WHAT YOU ARE ASKED TO DO: Leaving out every image, restate all the records word for word.

[Stored data]
══════

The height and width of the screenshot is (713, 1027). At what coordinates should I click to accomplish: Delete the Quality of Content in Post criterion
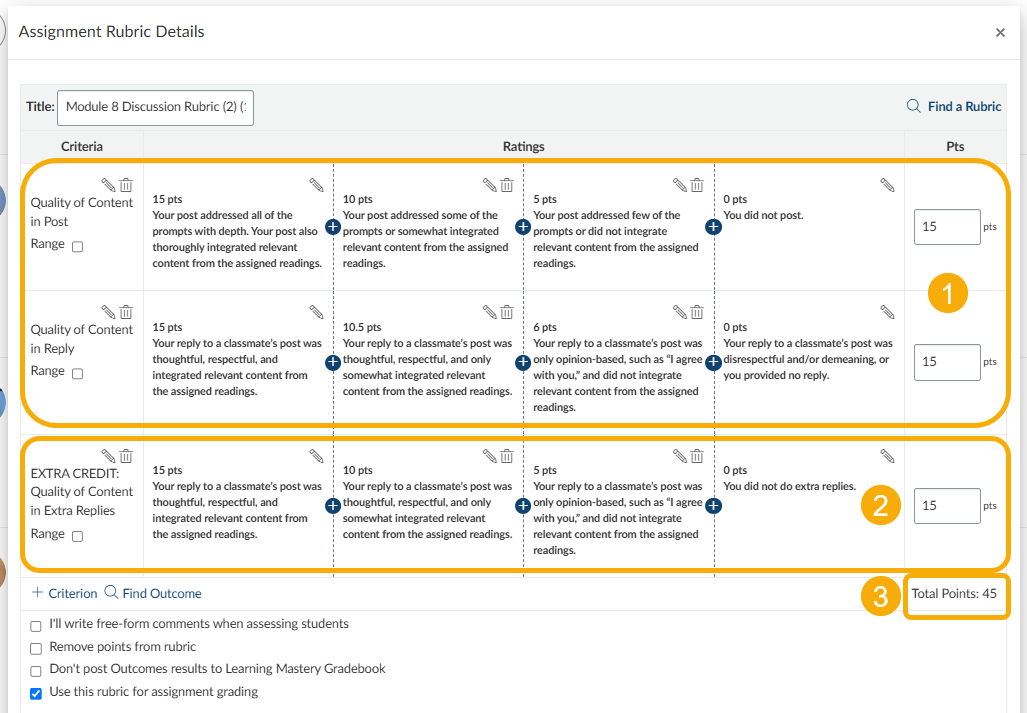(x=126, y=185)
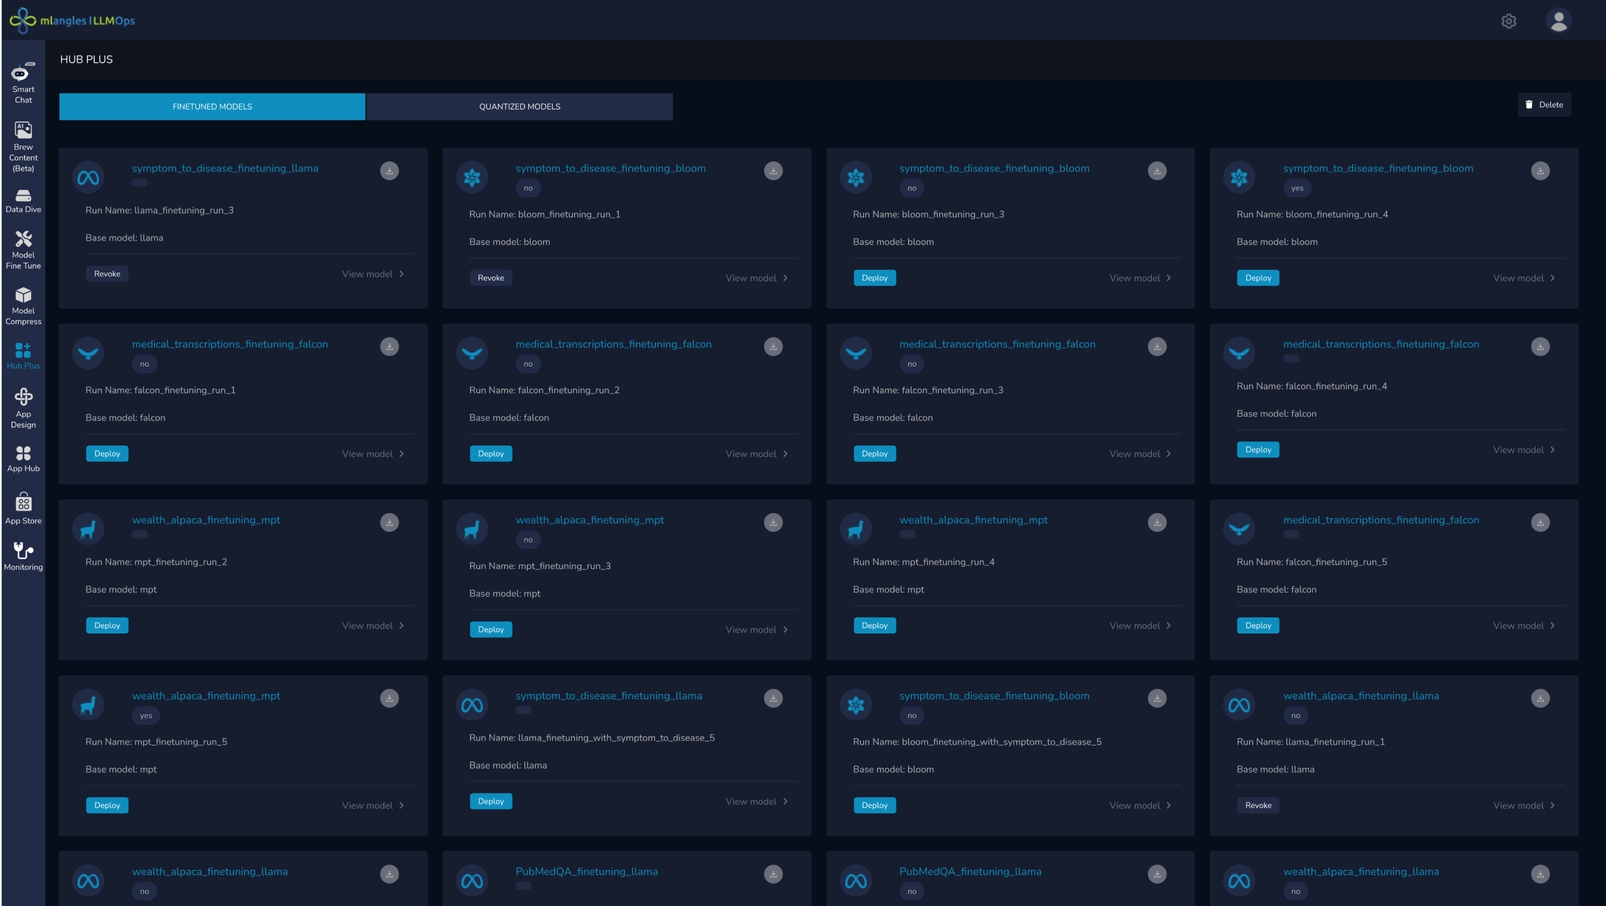Expand View model for mpt_finetuning_run_3
The image size is (1606, 906).
coord(756,630)
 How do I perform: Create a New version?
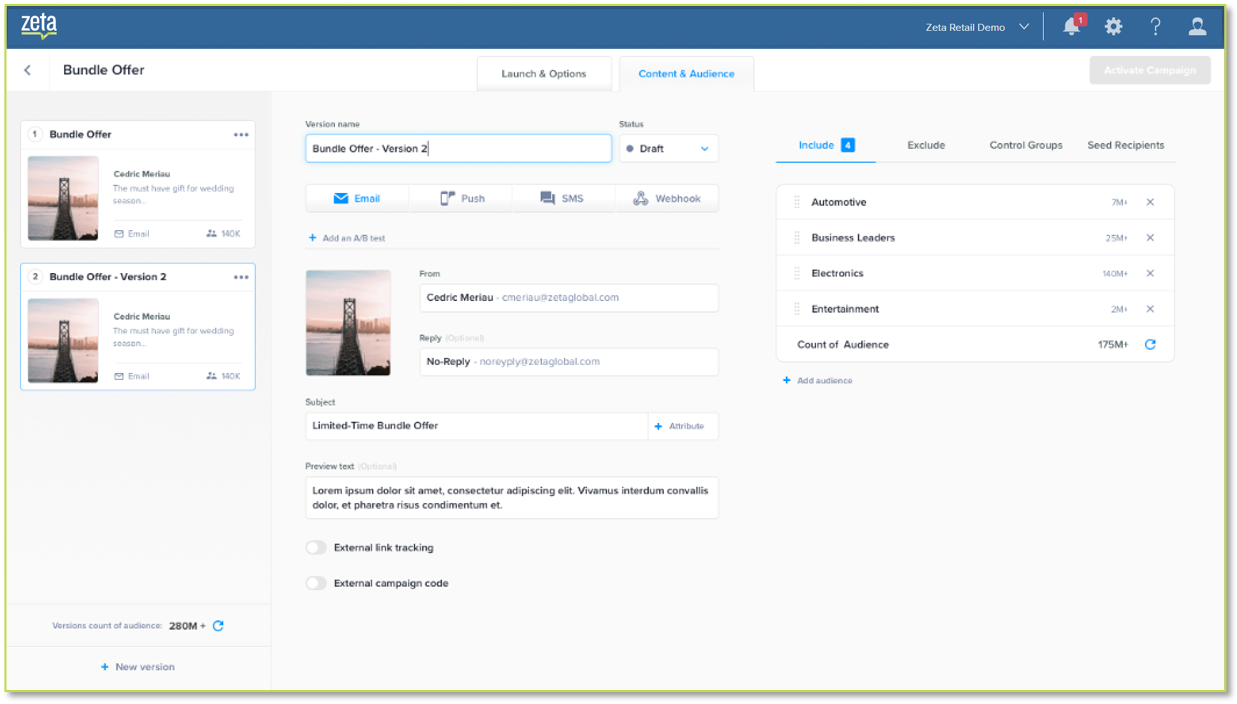[x=137, y=666]
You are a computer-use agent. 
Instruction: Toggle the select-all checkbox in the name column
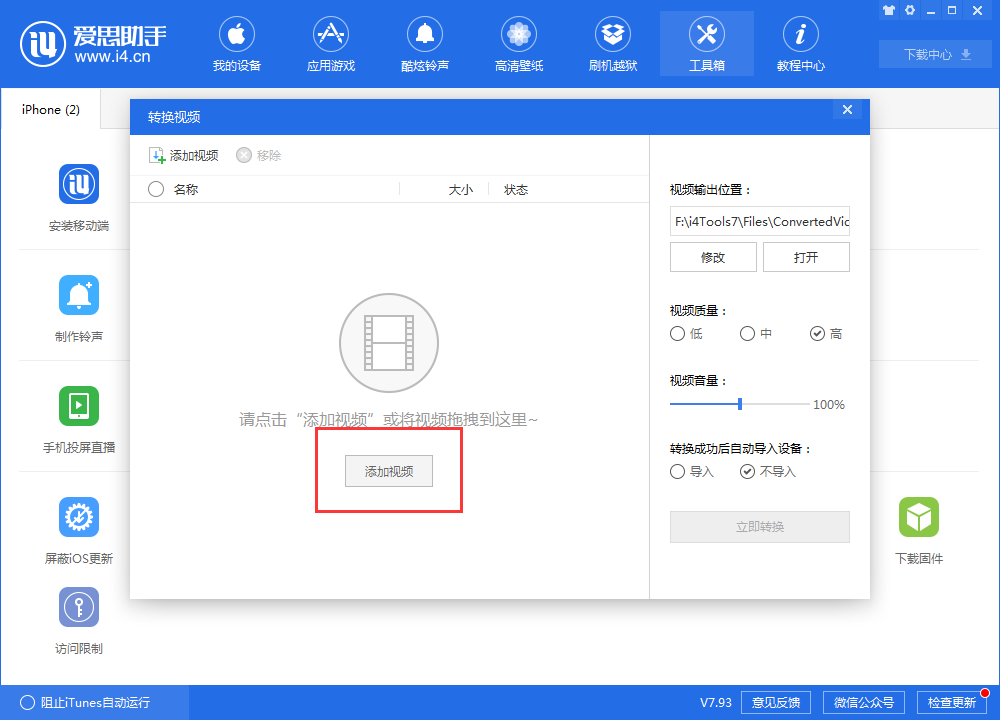click(x=155, y=189)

══════

RESULT OF THE EXERCISE:
The height and width of the screenshot is (713, 1027). At what coordinates should I click to accomplish: Delete the Quality of Content in Post criterion
(x=126, y=185)
Expand View model for mpt_finetuning_run_3
The image size is (1606, 906).
coord(756,630)
 How do I perform: Create a New version?
[x=137, y=666]
You are a computer-use agent. 
Instruction: Toggle the select-all checkbox in the name column
click(x=155, y=189)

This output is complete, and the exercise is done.